START SOURCE RECORDS

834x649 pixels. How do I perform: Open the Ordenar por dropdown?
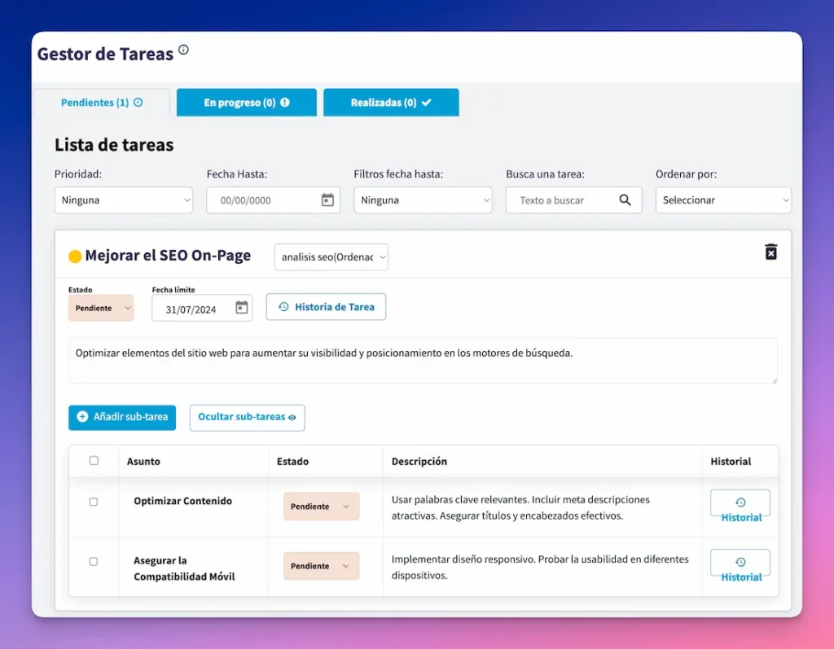pyautogui.click(x=723, y=200)
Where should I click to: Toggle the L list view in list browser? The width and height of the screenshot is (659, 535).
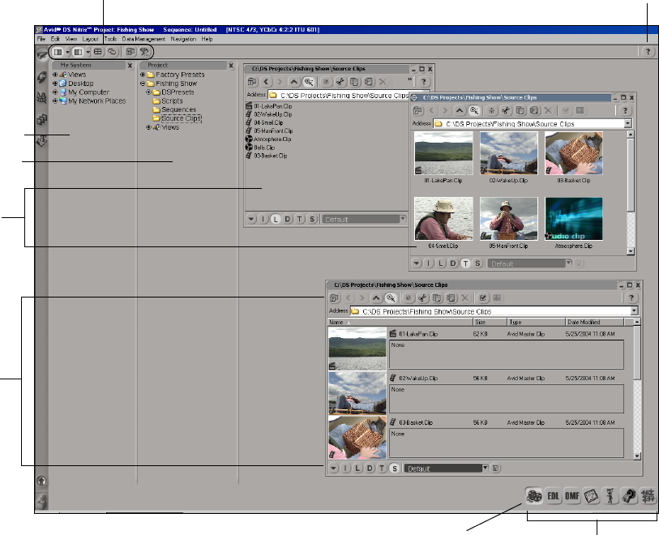point(276,219)
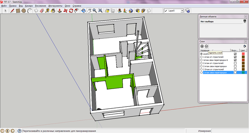
Task: Expand the object data panel details button
Action: 245,21
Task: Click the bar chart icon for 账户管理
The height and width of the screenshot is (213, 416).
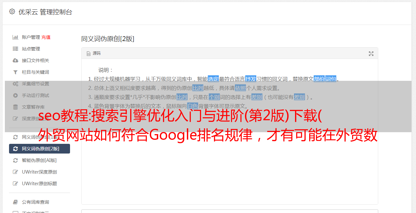Action: click(15, 37)
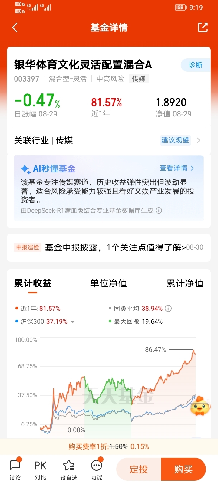Expand the 沪深300 benchmark dropdown
This screenshot has width=218, height=484.
73,322

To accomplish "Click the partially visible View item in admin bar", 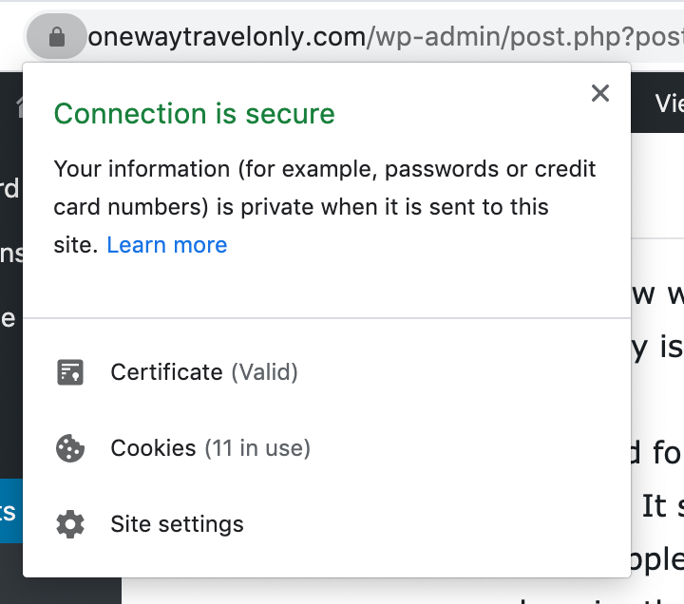I will click(x=667, y=103).
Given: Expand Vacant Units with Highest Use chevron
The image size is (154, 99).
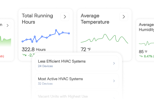Looking at the screenshot, I should click(114, 98).
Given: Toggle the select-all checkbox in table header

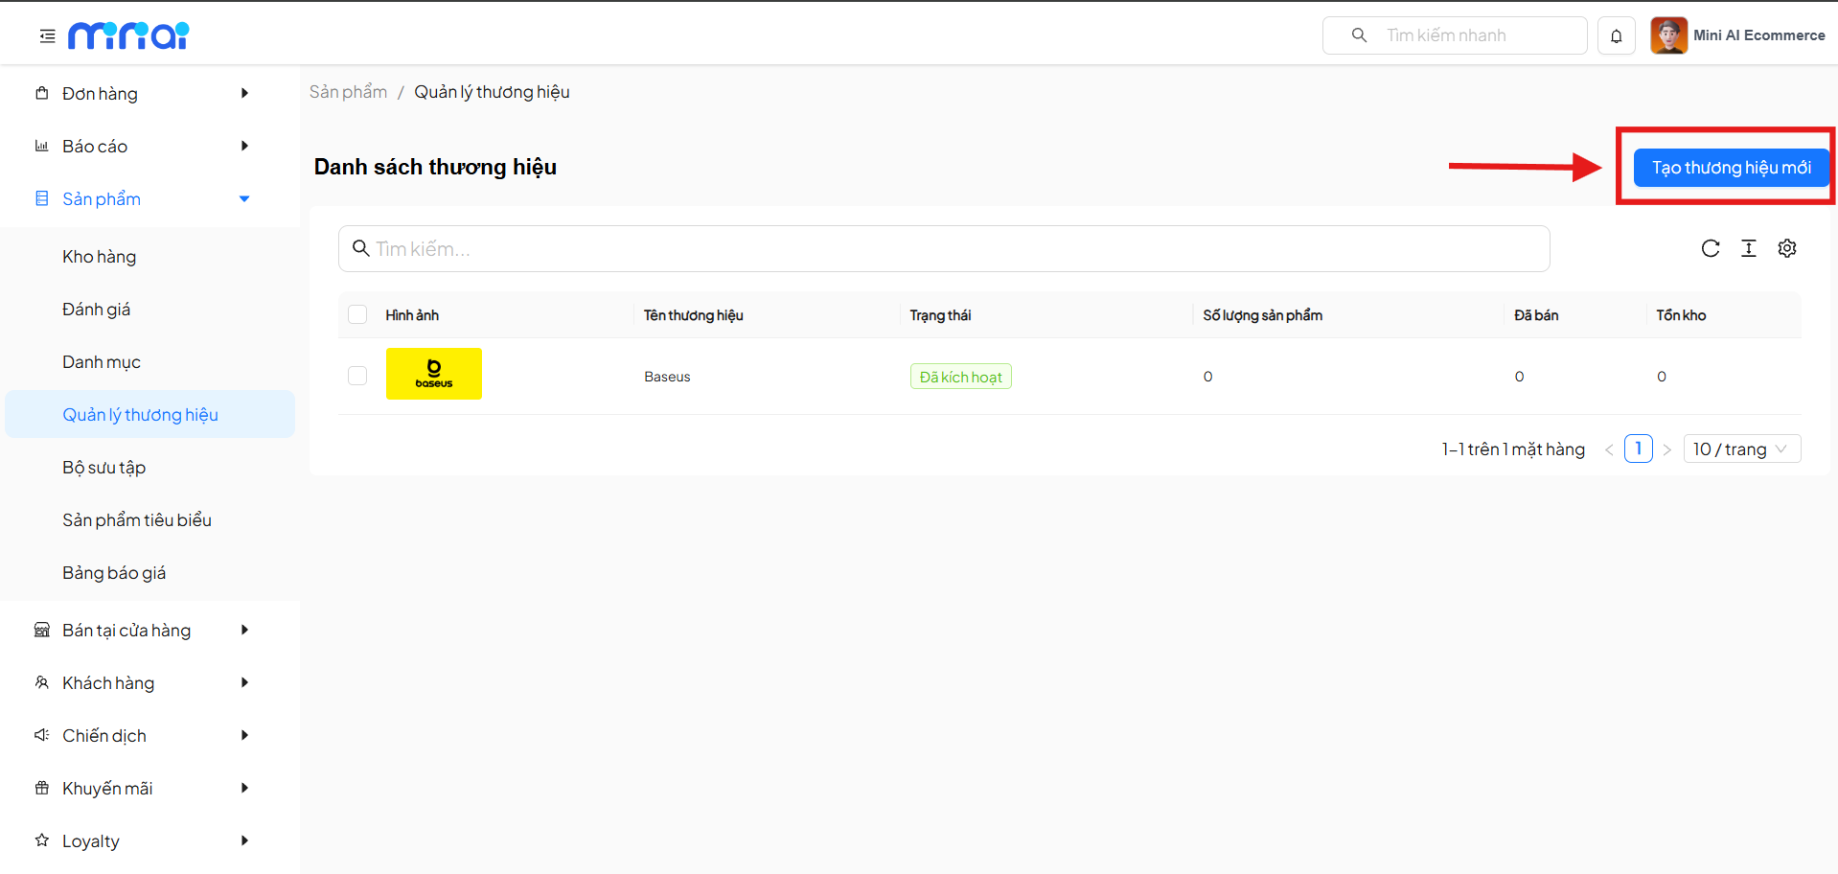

END SOURCE RECORDS

WORK INSTRUCTIONS =>
Please output exactly the lines from the line containing "The image size is (154, 99)." through the last line of the records above, both included, and leave out any pictures.

THE ANSWER =>
The image size is (154, 99).
Looking at the screenshot, I should click(114, 98).
Given: Toggle the select-all checkbox in table header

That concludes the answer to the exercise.